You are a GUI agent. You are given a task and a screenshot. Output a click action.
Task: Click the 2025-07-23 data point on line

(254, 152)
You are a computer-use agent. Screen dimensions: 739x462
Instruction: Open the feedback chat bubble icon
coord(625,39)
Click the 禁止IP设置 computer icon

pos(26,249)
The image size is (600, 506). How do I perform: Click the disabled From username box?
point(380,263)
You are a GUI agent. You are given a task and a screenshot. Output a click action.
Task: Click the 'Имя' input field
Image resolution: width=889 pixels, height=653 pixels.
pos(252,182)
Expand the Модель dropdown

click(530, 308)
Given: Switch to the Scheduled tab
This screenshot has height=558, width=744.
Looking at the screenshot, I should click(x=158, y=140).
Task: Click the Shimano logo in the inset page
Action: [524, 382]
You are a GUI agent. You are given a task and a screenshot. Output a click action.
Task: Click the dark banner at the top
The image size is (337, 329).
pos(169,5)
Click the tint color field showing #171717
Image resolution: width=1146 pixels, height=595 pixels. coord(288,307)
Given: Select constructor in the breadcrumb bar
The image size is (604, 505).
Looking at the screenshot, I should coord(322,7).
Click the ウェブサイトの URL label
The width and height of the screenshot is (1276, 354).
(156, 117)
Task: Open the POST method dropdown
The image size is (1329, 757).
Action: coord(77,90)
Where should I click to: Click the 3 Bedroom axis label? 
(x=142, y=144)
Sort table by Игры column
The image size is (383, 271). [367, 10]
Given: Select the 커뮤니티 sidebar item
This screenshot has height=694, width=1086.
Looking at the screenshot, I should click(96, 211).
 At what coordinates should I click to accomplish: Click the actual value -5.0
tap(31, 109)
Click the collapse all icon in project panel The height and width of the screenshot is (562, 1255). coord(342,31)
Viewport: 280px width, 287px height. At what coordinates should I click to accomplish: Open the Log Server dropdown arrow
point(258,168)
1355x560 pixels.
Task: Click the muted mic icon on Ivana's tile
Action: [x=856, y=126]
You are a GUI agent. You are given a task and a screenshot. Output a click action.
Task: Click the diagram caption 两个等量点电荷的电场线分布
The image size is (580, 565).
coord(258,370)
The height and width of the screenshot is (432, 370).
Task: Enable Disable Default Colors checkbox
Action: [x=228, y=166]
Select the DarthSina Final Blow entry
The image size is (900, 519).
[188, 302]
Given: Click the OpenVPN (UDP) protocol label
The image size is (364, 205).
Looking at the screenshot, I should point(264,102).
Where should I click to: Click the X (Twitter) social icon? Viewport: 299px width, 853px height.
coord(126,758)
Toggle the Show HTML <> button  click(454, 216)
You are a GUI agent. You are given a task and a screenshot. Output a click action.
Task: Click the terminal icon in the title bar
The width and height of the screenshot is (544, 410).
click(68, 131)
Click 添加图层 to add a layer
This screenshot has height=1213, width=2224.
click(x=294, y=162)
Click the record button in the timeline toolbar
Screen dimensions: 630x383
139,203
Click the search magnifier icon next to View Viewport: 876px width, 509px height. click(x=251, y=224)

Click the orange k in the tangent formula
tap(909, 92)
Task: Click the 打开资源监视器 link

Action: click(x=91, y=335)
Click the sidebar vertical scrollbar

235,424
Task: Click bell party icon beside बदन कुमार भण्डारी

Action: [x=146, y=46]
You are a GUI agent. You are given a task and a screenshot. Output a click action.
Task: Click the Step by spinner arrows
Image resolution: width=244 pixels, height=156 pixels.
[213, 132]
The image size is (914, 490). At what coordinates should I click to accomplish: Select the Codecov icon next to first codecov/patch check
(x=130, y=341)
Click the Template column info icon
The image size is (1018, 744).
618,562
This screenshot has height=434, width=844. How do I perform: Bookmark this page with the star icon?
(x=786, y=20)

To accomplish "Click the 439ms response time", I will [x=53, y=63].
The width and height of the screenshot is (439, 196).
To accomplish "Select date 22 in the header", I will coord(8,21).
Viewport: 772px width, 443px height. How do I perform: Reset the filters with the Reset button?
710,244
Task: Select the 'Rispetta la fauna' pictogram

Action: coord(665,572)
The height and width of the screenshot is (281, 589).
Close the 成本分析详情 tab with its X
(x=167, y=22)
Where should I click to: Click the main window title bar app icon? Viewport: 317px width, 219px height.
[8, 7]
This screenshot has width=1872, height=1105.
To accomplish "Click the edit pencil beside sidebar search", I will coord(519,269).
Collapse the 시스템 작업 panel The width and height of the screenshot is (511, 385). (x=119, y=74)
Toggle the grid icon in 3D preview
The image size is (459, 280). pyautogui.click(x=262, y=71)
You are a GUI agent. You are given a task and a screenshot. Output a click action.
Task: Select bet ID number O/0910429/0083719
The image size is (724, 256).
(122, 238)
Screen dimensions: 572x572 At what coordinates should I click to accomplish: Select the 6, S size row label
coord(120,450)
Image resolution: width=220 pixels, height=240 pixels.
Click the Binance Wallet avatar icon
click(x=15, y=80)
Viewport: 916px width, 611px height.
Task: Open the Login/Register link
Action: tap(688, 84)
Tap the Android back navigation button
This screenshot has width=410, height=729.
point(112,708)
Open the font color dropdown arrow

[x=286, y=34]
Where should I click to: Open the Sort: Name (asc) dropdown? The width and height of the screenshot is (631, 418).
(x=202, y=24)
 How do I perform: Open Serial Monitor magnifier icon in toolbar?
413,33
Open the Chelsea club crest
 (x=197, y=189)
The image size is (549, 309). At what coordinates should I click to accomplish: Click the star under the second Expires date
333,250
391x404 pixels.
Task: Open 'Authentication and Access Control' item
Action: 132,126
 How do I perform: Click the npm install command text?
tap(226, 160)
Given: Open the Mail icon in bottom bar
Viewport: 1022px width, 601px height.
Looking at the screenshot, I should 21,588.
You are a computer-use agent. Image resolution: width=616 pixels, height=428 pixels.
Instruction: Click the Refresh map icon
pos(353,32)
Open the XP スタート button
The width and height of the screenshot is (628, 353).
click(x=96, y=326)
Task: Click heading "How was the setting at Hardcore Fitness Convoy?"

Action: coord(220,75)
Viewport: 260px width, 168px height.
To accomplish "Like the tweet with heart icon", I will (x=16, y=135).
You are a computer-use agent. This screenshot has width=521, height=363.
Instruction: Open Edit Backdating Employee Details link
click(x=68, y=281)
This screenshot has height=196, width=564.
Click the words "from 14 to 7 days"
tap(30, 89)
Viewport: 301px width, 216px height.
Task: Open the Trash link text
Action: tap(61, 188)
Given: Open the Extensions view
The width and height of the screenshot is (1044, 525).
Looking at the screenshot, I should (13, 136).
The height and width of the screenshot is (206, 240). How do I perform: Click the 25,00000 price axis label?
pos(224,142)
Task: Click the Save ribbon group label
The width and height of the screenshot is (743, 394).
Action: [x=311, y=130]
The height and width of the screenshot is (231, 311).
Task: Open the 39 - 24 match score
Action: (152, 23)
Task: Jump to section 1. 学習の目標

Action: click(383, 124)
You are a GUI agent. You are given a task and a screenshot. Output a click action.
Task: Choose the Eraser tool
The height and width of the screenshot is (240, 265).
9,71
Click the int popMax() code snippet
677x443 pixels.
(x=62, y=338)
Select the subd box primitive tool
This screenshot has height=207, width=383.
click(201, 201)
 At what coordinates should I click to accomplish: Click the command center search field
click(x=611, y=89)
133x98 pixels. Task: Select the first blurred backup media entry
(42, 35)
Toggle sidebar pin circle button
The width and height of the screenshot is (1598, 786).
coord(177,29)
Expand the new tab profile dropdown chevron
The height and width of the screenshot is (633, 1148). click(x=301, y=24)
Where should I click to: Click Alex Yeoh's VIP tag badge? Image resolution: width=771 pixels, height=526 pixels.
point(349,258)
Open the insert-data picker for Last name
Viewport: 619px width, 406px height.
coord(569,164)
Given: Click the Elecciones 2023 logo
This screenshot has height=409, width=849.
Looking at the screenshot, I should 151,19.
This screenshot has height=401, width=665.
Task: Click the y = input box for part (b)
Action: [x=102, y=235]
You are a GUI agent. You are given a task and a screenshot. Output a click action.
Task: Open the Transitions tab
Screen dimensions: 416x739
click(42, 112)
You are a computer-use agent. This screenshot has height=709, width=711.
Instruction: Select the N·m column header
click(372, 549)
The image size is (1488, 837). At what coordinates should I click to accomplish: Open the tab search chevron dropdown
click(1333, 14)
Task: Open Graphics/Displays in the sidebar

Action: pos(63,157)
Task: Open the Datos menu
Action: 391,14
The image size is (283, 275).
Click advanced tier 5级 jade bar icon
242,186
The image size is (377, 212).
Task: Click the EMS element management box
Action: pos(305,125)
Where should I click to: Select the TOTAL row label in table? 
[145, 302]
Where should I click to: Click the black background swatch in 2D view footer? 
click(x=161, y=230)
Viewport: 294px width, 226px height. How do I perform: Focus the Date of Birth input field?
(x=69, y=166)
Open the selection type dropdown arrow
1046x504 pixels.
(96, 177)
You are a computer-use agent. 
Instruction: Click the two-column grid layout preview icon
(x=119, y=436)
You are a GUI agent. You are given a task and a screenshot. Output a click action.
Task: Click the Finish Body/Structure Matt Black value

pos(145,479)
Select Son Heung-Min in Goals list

● ● ● ● ● ● ●

# [Exercise]
Could you retype everything from the entry containing "Select the DarthSina Final Blow entry" down to the line containing "Action: [x=146, y=46]", without changing a character?

# [The completed task]
Select the DarthSina Final Blow entry
The image size is (900, 519).
[188, 302]
Given: Click the OpenVPN (UDP) protocol label
The image size is (364, 205).
Looking at the screenshot, I should point(264,102).
Where should I click to: Click the X (Twitter) social icon? Viewport: 299px width, 853px height.
coord(126,758)
Toggle the Show HTML <> button  click(454, 216)
You are a GUI agent. You are given a task and a screenshot. Output a click action.
Task: Click the terminal icon in the title bar
The width and height of the screenshot is (544, 410).
click(68, 131)
Click 添加图层 to add a layer
This screenshot has height=1213, width=2224.
click(x=294, y=162)
Click the record button in the timeline toolbar
Screen dimensions: 630x383
139,203
Click the search magnifier icon next to View Viewport: 876px width, 509px height. click(x=251, y=224)

Click the orange k in the tangent formula
tap(909, 92)
Task: Click the 打开资源监视器 link

Action: click(x=91, y=335)
Click the sidebar vertical scrollbar

235,424
Task: Click bell party icon beside बदन कुमार भण्डारी

Action: [x=146, y=46]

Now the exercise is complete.